La plus-value imposable est calculée par la différence entre le prix de vente et le prix d’achat – avec éventuellement un abattement pour la durée de détention ainsi que différentes majorations du prix de vente comme les dépenses de travaux (évaluées au forfait ou au réel). Le montant de l’impôt dû, après abattements si applicables, est égal à 19 % de la plus-value au titre de l’IR et 17,2 % au titre des prélèvements sociaux, soit 36,2 % de la plus-value imposable. L’abattement pour la durée de détention est fonction de cette dernière et diffère entre l’IR et les prélèvements sociaux. En conséquence, la plus-value immobilière est exonérée au bout de 22 ans au titre de l’IR et au bout de 30 ans au titre des prélèvements sociaux.
Ce mécanisme conduit à désinciter à la circulation du capital immobilier – le vendeur étant encouragé à conserver son bien sur une longue durée, particulièrement à l’approche de l’exonération totale sans forcément l’entretenir – ce qui peut conduire à de l’habitat dégradé. Cette exonération fonction de la durée de détention semble de plus injuste dans le sens où la plus-value – particulièrement en raison de la possibilité d’abattre de cette dernière la valeur des travaux réalisés – ne sont pas dues en majeure partie à l’action du propriétaire mais bien plus des conditions de marché. Le groupe Les Démocrates souhaite supprimer ces abattements pour durée de détention en le remplaçant par un abattement équivalent à l’actualisation de la valeur d’acquisition du bien en fonction de l’inflation pour déterminer la plus-value imposable. Dans le même temps, nous souhaitons appliquer, de la même manière que les plus-values mobilières, le prélèvement forfaitaire unique, aujourd’hui à 30 %. Ce système nous paraît plus juste.

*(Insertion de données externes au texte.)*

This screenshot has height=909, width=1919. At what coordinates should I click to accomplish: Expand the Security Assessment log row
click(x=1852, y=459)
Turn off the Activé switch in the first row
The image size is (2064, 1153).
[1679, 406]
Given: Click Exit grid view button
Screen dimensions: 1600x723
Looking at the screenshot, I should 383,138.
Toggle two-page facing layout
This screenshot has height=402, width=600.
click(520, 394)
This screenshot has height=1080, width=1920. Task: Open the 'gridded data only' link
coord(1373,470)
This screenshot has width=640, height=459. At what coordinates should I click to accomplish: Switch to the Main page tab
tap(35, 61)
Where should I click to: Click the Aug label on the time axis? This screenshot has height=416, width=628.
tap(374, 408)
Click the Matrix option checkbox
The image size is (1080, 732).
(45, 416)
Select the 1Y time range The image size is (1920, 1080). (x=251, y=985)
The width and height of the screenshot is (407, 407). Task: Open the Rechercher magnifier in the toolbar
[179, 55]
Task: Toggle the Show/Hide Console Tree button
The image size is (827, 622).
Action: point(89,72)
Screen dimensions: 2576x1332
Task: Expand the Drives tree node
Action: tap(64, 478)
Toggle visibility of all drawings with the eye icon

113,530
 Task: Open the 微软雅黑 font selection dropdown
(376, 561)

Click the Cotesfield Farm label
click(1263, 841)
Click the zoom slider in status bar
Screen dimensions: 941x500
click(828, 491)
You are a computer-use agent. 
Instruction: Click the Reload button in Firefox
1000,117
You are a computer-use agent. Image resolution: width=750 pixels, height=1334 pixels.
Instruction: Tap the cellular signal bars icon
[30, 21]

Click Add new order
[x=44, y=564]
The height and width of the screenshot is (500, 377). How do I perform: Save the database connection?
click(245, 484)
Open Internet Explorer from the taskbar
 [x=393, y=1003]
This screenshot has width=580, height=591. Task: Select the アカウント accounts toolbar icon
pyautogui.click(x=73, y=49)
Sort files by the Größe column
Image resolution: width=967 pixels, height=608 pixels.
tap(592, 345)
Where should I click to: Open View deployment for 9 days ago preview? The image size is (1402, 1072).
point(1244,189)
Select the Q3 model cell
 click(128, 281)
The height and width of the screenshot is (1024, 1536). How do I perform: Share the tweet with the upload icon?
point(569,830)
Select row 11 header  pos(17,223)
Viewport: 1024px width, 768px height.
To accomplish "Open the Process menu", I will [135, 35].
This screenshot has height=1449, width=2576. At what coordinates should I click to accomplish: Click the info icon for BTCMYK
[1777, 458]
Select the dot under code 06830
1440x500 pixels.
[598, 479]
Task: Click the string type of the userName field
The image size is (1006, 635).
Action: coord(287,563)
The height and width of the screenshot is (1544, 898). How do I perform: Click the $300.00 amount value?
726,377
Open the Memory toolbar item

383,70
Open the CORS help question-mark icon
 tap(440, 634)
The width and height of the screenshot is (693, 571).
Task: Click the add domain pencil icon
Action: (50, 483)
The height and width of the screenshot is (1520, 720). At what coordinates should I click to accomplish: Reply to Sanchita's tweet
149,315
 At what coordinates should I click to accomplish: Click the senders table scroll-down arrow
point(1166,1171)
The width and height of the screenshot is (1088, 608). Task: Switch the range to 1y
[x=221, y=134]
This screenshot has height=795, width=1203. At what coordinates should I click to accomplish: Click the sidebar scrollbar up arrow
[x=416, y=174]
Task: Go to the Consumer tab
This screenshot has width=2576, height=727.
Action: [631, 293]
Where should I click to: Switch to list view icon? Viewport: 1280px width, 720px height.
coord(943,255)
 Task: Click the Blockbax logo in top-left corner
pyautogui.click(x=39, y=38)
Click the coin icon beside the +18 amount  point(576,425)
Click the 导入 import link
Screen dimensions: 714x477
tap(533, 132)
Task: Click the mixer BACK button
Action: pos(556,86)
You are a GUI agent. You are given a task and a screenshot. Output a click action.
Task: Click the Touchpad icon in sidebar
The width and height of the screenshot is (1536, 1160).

Par ailleurs, afin de soutenir les collectivités territoriales et d’accompagner les politiques locales de logement et d’aménagement, 10 % des recettes issues de l’impôt sur la plus-value immobilière seraient reversées aux collectivités territoriales compétentes. Toutefois, le caractère systémique d’une telle mesure demande un temps d’adaptation pour tous les acteurs. Ainsi, cette réforme s’appliquerait à compter du 1er janvier 2027 pour les terrains à bâtir et à partir du 1er janvier 2028 pour les biens bâtis. L’entrée en vigueur progressive de la réforme pourrait par ailleurs créer un choc d’offre dans les deux ans à venir, ce qui serait très bénéfique dans la période actuelle.